● What you will do
A – Return the part of the post on pointers to 3-D arrays that opens with the words containing "Chris Torek" and closes with "(2) does not?", copying it exactly.
B – List every C statement quoted in the post on pointers to 3-D arrays. Leave out the ">" quote marks and the (1) and (2) labels.

--- START OF Passage to read ---

A pointer to a 3-D array, or an array of ptrs to 2-D arrays?
Chris Torek
chris at mimsy.umd.edu
Thu Nov 16 00:48:32 AEST 1989
In article <2765 at levels.sait.edu.au> MARWK at levels.sait.edu.au writes:
>Why does (1) work but (2) does not?
>(1) p = (int (*) [13][2][64]) malloc (sizeof(int) * 13 * 2 * 64)
> *p[i][j][k] = 6
>(2) p = (int (*) [2][64]) malloc (sizeof(int) * 13 * 2 * 64)
> p[i][j][k] = 6
(I think you have this backwards: (1) fails and (2) works)
>These are both supposed to be ways of dynamically creating a 3-dimensional
>array for accessing as such, but (1) causes a segmentation error when run
>on the ENCORE.
(Aha, you think you have it backwards too :-) )
You need to read my recent treatises on `pointers and arrays'.

--- END OF Passage to read ---
--- START OF Stored data ---

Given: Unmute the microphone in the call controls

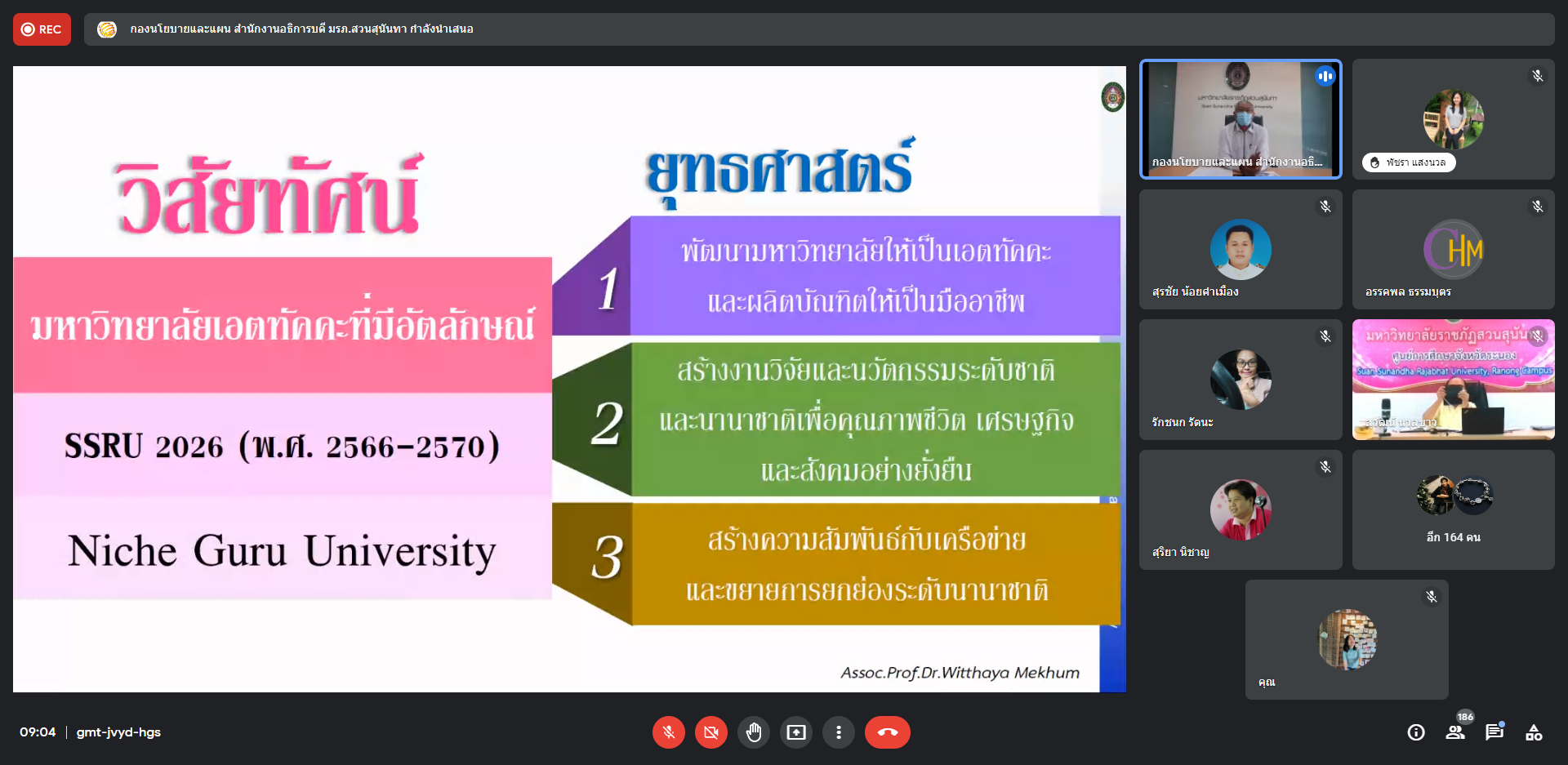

--- END OF Stored data ---

● Solved problems
A –
Chris Torek
chris at mimsy.umd.edu
Thu Nov 16 00:48:32 AEST 1989
In article <2765 at levels.sait.edu.au> MARWK at levels.sait.edu.au writes:
>Why does (1) work but (2) does not?

B –
p = (int (*) [13][2][64]) malloc (sizeof(int) * 13 * 2 * 64)
*p[i][j][k] = 6
p = (int (*) [2][64]) malloc (sizeof(int) * 13 * 2 * 64)
p[i][j][k] = 6